§ **BRIEF**: Format every line of the records below as a Markdown table with two columns, No. and Text. Number the rows in order and leave out blank lines.

§ **TASK INPUTS**:
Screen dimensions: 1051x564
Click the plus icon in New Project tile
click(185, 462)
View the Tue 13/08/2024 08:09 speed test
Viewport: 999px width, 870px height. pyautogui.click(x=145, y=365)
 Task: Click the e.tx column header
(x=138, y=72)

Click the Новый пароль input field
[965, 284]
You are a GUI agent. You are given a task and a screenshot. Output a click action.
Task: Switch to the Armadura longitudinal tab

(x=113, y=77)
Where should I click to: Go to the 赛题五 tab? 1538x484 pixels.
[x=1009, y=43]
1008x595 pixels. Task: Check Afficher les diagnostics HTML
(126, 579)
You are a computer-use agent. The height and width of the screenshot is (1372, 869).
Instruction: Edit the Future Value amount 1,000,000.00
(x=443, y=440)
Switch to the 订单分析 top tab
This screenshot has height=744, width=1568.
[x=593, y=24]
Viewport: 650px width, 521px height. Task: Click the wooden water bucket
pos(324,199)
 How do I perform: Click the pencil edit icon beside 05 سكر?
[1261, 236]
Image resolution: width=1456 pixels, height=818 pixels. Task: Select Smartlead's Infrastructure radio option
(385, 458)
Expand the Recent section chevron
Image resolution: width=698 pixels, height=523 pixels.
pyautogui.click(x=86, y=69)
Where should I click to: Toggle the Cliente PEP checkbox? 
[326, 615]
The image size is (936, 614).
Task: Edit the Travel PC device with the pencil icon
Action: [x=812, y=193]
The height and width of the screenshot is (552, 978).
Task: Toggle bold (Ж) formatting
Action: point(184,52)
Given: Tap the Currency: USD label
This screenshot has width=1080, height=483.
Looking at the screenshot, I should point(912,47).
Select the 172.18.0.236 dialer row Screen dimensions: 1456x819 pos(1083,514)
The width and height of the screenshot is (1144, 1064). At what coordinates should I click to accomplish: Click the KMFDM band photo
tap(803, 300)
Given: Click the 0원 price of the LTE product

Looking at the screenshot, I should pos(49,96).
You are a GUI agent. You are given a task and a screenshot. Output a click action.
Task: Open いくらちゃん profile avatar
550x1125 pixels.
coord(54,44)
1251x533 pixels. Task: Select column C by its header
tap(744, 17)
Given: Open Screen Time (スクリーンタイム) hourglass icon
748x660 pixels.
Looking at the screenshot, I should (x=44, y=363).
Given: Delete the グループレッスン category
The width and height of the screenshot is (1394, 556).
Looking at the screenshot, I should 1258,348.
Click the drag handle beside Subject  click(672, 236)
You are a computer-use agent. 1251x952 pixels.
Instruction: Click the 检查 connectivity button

§ **OUTPUT**:
| No. | Text |
|---|---|
| 1 | Screen dimensions: 1051x564 |
| 2 | Click the plus icon in New Project tile |
| 3 | click(185, 462) |
| 4 | View the Tue 13/08/2024 08:09 speed test |
| 5 | Viewport: 999px width, 870px height. pyautogui.click(x=145, y=365) |
| 6 |  Task: Click the e.tx column header |
| 7 | (x=138, y=72) |
| 8 | Click the Новый пароль input field |
| 9 | [965, 284] |
| 10 | You are a GUI agent. You are given a task and a screenshot. Output a click action. |
| 11 | Task: Switch to the Armadura longitudinal tab |
| 12 | (x=113, y=77) |
| 13 | Where should I click to: Go to the 赛题五 tab? 1538x484 pixels. |
| 14 | [x=1009, y=43] |
| 15 | 1008x595 pixels. Task: Check Afficher les diagnostics HTML |
| 16 | (126, 579) |
| 17 | You are a computer-use agent. The height and width of the screenshot is (1372, 869). |
| 18 | Instruction: Edit the Future Value amount 1,000,000.00 |
| 19 | (x=443, y=440) |
| 20 | Switch to the 订单分析 top tab |
| 21 | This screenshot has height=744, width=1568. |
| 22 | [x=593, y=24] |
| 23 | Viewport: 650px width, 521px height. Task: Click the wooden water bucket |
| 24 | pos(324,199) |
| 25 |  How do I perform: Click the pencil edit icon beside 05 سكر? |
| 26 | [1261, 236] |
| 27 | Image resolution: width=1456 pixels, height=818 pixels. Task: Select Smartlead's Infrastructure radio option |
| 28 | (385, 458) |
| 29 | Expand the Recent section chevron |
| 30 | Image resolution: width=698 pixels, height=523 pixels. |
| 31 | pyautogui.click(x=86, y=69) |
| 32 | Where should I click to: Toggle the Cliente PEP checkbox?  |
| 33 | [326, 615] |
| 34 | The image size is (936, 614). |
| 35 | Task: Edit the Travel PC device with the pencil icon |
| 36 | Action: [x=812, y=193] |
| 37 | The height and width of the screenshot is (552, 978). |
| 38 | Task: Toggle bold (Ж) formatting |
| 39 | Action: point(184,52) |
| 40 | Given: Tap the Currency: USD label |
| 41 | This screenshot has width=1080, height=483. |
| 42 | Looking at the screenshot, I should point(912,47). |
| 43 | Select the 172.18.0.236 dialer row Screen dimensions: 1456x819 pos(1083,514) |
| 44 | The width and height of the screenshot is (1144, 1064). At what coordinates should I click to accomplish: Click the KMFDM band photo |
| 45 | tap(803, 300) |
| 46 | Given: Click the 0원 price of the LTE product |
| 47 | Looking at the screenshot, I should pos(49,96). |
| 48 | You are a GUI agent. You are given a task and a screenshot. Output a click action. |
| 49 | Task: Open いくらちゃん profile avatar |
| 50 | 550x1125 pixels. |
| 51 | coord(54,44) |
| 52 | 1251x533 pixels. Task: Select column C by its header |
| 53 | tap(744, 17) |
| 54 | Given: Open Screen Time (スクリーンタイム) hourglass icon |
| 55 | 748x660 pixels. |
| 56 | Looking at the screenshot, I should (x=44, y=363). |
| 57 | Given: Delete the グループレッスン category |
| 58 | The width and height of the screenshot is (1394, 556). |
| 59 | Looking at the screenshot, I should 1258,348. |
| 60 | Click the drag handle beside Subject  click(672, 236) |
| 61 | You are a computer-use agent. 1251x952 pixels. |
| 62 | Instruction: Click the 检查 connectivity button |